- Born: Ska-ba-quay Tesson c. 1846
- Died: 1929
- Other names: A Ski Ba Qua, Mrs. Joseph Tesson
- Known for: Textile art, twined storage bags
- Notable work: Yarn bag (c. 1900) in the National Museum of the American Indian collection
- Style: Traditional Meskwaki weaving incorporating new designs
- Spouse: Joseph Tesson

= Ska-ba-quay Tesson =

Native American artist (c. 1846–1929)

Ska-ba-quay Tesson (c. 1846 – 1929, also known as A Ski Ba Qua, Mrs. Joseph Tesson, or Ash-Que-Pac-Qua) was a Meskwaki artist who is known for her textile art. Living during a tumultuous transitional period for the Meskwaki nation, Tesson helped maintain and innovate on the practice of textile bags and designs. Tesson’s bag is currently in the collection of the Museum of the American Indian, part of the Smithsonian Institution.

== Biography ==
Tesson was born around 1846 and was part of the Meskwaki group of Native Americans. It is unknown where she spent her youth. During that period, the Meskwaki were in the process of reclaiming their homeland in Iowa, a process that would continue over the next several decades. When museum collectors purchased items from her in the late nineteenth and early twentieth centuries, she was living in Tama, Iowa. In addition to her art, Tesson acted as a cultural informant for anthropologists studying her people.

At an unknown date, Tesson met and married Joseph Tesson, Jr. Of mixed Iowa and French descent, Mr. Tesson was a member of the Meskwaki tribal council as well as an interpreter. Together the Tessons were prominent individuals within the Meskwaki community. They remained married until Mr. Tesson’s death in 1921.

Mrs. Tesson died in 1926 in Meskwakiinaki, Iowa.

== Work ==
Tesson specialized in traditional Meskwaki textile styles and techniques, while also incorporating new ideas and materials. Such bags had long been common productions among various indigenous communities in North America, predating the arrival of the Europeans. Textile bags served as both practical storage and cultural expression through woven images. Tesson helped revitalize the art after a period of decline, in part by adopting new motifs, styles, and components.

Her textile work consisted of twined storage bags that had a tapestry-like appearance. Her work was based on traditional methods of weaving using nettle fiber and buffalo wool, but also incorporated new designs. Her style included colorful bands and repeating images of Meskwaki figures, including men and horses. Tesson also made bags using buckskin, porcupine quills, and nettle fibers. Later, she incorporated wool yarns and cotton string when these materials became more accessible and affordable.

Tesson’s textiles featured a combination of styles and images. Her bags featured both geometric shapes and symbolic representations of animals, humans, and spiritual beings. In addition to integrated patterns, Tesson also mixed multiple subjects into singular works. Many of her works contained images of supernatural beings from Meskwaki folklore, including thunderbirds and underwater panthers. At the same time, Tesson inserted elements specific to the time and place she lived in. Horses and their riders were common motifs in her textiles, despite horses being a relatively recent introduction to indigenous societies in North America. Such figures were typically repeated multiple times in between lines and geometric shapes.

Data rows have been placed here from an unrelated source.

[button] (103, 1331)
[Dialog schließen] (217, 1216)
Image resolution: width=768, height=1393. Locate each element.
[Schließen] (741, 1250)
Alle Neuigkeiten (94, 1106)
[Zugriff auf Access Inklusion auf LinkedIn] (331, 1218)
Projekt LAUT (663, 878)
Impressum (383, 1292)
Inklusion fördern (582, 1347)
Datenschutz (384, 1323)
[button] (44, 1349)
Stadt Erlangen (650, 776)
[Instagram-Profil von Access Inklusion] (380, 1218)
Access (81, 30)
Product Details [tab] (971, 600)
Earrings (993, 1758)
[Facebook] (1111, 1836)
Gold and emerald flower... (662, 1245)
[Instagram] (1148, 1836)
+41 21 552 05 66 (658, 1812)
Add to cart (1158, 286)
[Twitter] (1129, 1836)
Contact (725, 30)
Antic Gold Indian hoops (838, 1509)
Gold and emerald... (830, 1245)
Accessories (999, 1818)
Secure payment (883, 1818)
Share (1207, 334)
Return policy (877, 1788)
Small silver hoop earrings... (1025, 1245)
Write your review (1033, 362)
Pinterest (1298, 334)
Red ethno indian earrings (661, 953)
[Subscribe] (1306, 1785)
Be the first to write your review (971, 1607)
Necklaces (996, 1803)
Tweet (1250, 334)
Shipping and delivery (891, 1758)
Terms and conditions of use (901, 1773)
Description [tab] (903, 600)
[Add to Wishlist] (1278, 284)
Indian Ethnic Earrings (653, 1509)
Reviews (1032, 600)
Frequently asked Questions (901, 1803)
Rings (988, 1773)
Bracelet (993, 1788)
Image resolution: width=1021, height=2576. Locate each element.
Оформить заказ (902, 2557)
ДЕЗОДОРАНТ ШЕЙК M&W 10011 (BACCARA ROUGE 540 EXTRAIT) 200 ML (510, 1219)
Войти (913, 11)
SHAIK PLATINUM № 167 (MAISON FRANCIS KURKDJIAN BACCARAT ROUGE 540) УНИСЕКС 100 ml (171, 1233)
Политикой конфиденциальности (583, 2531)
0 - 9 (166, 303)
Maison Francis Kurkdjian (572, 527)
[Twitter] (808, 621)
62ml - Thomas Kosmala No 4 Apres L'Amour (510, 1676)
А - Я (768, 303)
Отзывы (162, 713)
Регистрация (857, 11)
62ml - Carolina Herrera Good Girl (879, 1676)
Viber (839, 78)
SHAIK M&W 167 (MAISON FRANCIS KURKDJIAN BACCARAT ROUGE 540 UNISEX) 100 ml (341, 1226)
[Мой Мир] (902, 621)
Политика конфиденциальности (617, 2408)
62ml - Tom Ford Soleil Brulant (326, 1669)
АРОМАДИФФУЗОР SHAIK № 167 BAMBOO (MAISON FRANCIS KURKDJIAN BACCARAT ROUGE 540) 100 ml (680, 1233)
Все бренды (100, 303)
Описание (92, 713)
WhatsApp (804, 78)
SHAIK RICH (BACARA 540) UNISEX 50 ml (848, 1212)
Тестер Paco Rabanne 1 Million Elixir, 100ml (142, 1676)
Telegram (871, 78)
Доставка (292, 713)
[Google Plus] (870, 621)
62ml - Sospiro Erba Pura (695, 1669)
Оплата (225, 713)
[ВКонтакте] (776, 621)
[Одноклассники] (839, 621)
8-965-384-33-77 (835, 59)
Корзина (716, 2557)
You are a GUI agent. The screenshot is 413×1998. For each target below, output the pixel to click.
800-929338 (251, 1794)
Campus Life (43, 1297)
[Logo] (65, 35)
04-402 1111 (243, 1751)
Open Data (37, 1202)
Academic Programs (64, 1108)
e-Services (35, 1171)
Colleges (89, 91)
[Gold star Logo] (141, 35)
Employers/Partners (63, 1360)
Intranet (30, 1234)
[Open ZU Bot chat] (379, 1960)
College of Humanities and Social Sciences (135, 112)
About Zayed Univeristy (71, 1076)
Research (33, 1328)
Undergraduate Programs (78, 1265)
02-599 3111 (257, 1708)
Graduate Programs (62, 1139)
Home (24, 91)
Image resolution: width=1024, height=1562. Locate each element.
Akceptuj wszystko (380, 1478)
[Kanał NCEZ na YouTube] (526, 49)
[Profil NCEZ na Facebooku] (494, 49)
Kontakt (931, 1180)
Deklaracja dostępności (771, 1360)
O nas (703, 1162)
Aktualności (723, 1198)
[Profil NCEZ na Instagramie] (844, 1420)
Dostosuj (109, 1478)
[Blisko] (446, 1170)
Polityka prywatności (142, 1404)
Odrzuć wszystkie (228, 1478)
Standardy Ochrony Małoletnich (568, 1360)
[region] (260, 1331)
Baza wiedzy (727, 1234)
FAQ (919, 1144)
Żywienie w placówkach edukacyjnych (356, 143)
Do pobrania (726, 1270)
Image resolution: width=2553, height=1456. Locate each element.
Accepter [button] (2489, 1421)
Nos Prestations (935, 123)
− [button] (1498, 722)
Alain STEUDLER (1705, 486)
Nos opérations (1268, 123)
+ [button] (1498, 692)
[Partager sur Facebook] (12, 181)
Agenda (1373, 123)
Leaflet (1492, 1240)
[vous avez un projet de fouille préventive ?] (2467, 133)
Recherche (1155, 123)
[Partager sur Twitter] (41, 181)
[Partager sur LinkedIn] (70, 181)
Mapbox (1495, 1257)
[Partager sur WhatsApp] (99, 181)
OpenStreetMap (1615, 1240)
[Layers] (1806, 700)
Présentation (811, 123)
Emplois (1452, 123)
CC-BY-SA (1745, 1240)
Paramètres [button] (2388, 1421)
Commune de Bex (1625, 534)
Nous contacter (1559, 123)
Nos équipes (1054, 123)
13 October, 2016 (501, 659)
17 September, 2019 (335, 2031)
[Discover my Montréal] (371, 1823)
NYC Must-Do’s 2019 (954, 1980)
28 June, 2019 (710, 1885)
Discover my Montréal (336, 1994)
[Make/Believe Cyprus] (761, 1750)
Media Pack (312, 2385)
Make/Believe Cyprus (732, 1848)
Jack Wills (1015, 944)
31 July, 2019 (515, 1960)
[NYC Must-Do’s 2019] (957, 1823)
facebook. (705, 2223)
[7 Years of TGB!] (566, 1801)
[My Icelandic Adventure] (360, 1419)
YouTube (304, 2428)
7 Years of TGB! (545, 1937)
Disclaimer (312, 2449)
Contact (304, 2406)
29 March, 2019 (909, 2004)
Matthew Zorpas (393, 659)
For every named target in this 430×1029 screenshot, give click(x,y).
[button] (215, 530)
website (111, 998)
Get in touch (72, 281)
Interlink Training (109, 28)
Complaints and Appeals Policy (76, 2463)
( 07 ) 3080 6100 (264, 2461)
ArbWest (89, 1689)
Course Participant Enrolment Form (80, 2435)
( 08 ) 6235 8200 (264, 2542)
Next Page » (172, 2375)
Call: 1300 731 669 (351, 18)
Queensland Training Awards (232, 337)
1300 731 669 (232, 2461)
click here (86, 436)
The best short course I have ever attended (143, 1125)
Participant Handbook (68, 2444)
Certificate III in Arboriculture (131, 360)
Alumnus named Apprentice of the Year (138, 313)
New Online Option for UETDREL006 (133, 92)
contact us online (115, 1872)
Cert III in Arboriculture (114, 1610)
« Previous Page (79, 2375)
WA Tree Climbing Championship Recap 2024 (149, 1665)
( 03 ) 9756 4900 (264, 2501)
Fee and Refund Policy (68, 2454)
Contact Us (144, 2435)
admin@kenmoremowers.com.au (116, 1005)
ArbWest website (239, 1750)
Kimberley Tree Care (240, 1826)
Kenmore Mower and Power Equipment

Tesson’s textiles were popular among both fellow Meskwaki and American collectors. They visualized Meskwaki culture and society. This made them sought after by those interested in indigenous cultures. However, like many other Native American art pieces, Tesson’s textiles were rarely credited to her as an individual, with many pieces being collected and presented as examples as the Meskwaki cultural tradition as a whole.

Tesson's most well-known work, a yarn bag dating to circa 1900, currently resides in the collection of the National Museum of the American Indian in New York City. In 2010, it was attributed specifically to her, rather than to her tribal affiliation as had previously been the case.